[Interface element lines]
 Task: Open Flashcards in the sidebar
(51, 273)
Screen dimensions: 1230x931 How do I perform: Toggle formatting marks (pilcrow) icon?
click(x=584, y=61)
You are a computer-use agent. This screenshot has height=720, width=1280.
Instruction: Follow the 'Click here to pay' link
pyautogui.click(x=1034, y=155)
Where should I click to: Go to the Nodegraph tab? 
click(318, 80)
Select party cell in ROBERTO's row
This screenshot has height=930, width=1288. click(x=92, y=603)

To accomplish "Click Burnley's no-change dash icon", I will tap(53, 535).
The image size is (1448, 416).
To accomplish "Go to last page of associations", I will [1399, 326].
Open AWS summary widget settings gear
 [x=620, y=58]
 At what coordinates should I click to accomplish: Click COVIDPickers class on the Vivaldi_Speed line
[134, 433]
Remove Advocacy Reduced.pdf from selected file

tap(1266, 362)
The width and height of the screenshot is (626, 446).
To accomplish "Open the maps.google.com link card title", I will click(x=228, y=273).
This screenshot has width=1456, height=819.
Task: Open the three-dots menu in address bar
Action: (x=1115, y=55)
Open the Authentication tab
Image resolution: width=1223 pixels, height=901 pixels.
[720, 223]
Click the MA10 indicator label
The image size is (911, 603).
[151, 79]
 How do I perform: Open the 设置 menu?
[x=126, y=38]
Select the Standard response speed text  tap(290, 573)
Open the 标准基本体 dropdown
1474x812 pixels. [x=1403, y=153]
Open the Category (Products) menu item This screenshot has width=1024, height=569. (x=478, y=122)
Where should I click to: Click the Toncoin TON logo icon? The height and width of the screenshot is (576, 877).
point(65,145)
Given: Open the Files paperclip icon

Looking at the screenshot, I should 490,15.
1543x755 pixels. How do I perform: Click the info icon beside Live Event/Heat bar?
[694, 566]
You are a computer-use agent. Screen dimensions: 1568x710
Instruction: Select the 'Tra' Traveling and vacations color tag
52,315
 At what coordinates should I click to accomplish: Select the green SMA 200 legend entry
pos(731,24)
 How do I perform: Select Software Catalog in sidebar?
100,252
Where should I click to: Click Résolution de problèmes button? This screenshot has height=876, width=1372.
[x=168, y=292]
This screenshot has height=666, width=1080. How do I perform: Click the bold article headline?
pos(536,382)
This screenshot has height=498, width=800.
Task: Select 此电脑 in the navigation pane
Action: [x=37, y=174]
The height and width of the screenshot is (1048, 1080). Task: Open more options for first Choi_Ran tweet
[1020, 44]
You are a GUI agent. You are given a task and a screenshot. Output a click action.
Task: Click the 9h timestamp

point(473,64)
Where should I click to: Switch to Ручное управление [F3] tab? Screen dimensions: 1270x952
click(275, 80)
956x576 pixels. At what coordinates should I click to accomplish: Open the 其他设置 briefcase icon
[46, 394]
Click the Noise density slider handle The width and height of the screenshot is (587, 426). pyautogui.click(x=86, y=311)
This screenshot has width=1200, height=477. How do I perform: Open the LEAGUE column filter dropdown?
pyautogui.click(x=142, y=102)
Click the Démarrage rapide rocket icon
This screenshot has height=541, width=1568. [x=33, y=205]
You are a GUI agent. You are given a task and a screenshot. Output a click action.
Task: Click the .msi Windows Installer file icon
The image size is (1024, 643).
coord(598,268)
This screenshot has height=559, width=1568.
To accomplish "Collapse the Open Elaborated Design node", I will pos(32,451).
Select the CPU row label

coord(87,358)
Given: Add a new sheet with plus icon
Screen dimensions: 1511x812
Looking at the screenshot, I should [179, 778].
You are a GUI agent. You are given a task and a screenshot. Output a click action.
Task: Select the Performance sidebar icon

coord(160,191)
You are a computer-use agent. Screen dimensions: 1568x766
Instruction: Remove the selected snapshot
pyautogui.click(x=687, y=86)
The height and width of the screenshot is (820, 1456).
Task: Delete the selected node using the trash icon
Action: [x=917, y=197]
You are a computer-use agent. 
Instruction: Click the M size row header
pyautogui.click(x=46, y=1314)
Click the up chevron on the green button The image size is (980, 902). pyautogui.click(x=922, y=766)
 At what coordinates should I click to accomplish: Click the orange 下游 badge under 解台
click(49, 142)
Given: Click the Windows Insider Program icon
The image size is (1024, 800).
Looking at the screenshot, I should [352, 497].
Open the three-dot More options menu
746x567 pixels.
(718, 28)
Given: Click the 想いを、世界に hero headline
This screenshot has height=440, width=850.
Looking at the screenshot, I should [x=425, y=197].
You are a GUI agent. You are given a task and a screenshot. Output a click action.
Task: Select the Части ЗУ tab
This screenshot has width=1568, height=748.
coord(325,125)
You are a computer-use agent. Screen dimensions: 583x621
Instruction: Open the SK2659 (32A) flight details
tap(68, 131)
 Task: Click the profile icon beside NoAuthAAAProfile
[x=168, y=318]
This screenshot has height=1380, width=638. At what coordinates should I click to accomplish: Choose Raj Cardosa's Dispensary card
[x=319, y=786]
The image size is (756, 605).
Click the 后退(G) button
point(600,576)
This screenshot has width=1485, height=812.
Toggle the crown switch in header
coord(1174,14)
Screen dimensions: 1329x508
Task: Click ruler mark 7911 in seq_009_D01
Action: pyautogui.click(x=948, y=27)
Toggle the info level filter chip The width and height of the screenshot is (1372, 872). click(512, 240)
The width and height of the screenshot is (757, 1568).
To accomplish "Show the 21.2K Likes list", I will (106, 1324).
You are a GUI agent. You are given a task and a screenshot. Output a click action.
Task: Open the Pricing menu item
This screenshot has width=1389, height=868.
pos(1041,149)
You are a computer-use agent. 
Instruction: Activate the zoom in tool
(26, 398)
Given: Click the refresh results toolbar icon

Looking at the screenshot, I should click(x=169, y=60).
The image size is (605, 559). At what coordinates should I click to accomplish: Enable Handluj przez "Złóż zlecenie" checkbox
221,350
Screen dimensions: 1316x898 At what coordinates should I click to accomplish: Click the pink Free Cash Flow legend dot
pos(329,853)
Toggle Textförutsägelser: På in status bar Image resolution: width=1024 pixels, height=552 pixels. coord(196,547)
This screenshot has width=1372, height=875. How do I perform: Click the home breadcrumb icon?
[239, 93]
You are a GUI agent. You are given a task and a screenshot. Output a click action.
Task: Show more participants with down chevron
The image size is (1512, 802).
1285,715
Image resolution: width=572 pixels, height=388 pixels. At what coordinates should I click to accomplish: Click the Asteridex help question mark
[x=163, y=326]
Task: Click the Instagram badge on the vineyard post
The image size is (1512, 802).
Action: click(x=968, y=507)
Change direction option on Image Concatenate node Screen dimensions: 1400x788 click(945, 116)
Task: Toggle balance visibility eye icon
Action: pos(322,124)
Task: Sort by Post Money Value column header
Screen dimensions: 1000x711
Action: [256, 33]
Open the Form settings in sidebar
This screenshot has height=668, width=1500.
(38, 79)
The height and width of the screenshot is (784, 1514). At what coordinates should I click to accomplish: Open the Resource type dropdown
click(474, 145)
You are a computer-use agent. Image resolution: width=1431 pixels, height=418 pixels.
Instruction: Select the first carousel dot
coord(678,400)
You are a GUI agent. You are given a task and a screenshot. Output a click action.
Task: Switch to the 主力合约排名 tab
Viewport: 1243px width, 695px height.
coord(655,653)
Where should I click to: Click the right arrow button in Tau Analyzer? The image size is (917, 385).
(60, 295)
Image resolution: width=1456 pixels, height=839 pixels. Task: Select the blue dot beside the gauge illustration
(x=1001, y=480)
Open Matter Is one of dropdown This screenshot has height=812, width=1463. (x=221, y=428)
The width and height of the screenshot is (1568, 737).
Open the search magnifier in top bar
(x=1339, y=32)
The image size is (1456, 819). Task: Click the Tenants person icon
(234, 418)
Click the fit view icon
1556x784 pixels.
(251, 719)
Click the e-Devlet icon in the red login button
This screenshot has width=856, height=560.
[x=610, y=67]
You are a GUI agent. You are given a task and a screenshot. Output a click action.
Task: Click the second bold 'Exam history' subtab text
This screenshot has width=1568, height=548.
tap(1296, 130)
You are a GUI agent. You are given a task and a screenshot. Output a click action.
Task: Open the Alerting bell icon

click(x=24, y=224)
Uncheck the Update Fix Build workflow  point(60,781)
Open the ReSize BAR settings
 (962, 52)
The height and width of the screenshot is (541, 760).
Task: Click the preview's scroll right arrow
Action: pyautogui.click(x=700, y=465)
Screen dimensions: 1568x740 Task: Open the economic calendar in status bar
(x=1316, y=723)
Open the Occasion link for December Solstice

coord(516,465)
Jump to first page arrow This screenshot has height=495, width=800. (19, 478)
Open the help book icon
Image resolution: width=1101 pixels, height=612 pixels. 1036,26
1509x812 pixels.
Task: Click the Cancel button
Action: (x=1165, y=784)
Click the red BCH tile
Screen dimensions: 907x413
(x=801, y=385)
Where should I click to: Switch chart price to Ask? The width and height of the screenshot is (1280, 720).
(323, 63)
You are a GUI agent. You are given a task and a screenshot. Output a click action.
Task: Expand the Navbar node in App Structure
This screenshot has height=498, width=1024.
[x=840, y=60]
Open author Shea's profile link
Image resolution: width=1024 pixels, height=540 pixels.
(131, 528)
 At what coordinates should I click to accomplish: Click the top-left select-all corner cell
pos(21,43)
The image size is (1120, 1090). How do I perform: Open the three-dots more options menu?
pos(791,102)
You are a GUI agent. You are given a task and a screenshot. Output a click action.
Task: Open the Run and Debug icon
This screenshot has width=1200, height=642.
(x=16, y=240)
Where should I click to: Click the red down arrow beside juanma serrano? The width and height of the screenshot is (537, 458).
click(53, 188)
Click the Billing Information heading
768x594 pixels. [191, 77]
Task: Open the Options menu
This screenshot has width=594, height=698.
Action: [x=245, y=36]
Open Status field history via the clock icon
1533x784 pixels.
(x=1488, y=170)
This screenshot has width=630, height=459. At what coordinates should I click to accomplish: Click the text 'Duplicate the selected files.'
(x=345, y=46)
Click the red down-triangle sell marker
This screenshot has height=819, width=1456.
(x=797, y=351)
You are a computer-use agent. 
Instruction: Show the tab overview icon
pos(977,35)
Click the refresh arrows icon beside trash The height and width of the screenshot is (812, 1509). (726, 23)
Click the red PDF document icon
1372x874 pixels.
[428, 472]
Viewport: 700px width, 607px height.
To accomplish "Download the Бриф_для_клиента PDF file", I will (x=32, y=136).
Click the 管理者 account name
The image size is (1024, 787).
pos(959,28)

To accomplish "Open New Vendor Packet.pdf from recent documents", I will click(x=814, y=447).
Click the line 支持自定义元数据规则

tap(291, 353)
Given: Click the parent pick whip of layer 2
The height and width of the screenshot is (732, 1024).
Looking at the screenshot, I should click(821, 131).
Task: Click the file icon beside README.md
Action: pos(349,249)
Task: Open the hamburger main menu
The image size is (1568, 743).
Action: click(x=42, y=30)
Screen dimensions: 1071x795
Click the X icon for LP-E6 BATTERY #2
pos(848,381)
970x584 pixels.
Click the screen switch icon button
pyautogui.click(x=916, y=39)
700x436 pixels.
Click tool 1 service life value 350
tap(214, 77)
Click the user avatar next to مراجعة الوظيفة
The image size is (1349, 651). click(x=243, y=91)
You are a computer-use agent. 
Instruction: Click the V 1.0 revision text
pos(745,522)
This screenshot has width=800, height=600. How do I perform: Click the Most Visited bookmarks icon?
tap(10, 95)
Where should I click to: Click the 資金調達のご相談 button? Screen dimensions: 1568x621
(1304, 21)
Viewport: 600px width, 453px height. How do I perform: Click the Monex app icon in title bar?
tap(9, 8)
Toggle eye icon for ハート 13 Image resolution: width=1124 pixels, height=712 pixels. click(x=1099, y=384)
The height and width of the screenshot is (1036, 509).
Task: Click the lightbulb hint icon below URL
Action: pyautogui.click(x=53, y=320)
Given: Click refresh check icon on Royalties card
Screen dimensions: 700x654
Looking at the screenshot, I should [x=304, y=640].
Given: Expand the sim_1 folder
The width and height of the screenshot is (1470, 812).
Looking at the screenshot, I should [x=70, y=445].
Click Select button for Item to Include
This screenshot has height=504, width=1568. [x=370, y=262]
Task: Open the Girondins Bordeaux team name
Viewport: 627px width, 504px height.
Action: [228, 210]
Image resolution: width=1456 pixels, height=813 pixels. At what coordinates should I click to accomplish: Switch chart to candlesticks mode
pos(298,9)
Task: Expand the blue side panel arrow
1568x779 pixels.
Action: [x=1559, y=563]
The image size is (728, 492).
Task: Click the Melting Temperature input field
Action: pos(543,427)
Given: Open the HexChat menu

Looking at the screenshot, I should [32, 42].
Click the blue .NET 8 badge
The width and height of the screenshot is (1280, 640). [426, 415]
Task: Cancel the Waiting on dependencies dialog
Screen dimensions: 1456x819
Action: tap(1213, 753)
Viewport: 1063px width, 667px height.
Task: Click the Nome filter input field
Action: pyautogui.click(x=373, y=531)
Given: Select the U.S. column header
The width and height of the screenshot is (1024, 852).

== CHALLENGE ==
Copy the lines above verbatim, beginning with the line that contains "Click the MA10 indicator label" and ending after the line that contains "Click the Noise".

== WORKED SOLUTION ==
Click the MA10 indicator label
The image size is (911, 603).
[151, 79]
 How do I perform: Open the 设置 menu?
[x=126, y=38]
Select the Standard response speed text  tap(290, 573)
Open the 标准基本体 dropdown
1474x812 pixels. [x=1403, y=153]
Open the Category (Products) menu item This screenshot has width=1024, height=569. (x=478, y=122)
Where should I click to: Click the Toncoin TON logo icon? The height and width of the screenshot is (576, 877).
point(65,145)
Given: Open the Files paperclip icon

Looking at the screenshot, I should 490,15.
1543x755 pixels. How do I perform: Click the info icon beside Live Event/Heat bar?
[694, 566]
You are a computer-use agent. Screen dimensions: 1568x710
Instruction: Select the 'Tra' Traveling and vacations color tag
52,315
 At what coordinates should I click to accomplish: Select the green SMA 200 legend entry
pos(731,24)
 How do I perform: Select Software Catalog in sidebar?
100,252
Where should I click to: Click Résolution de problèmes button? This screenshot has height=876, width=1372.
[x=168, y=292]
This screenshot has height=666, width=1080. How do I perform: Click the bold article headline?
pos(536,382)
This screenshot has height=498, width=800.
Task: Select 此电脑 in the navigation pane
Action: [x=37, y=174]
The height and width of the screenshot is (1048, 1080). Task: Open more options for first Choi_Ran tweet
[1020, 44]
You are a GUI agent. You are given a task and a screenshot. Output a click action.
Task: Click the 9h timestamp

point(473,64)
Where should I click to: Switch to Ручное управление [F3] tab? Screen dimensions: 1270x952
click(275, 80)
956x576 pixels. At what coordinates should I click to accomplish: Open the 其他设置 briefcase icon
[46, 394]
Click the Noise density slider handle The width and height of the screenshot is (587, 426). pyautogui.click(x=86, y=311)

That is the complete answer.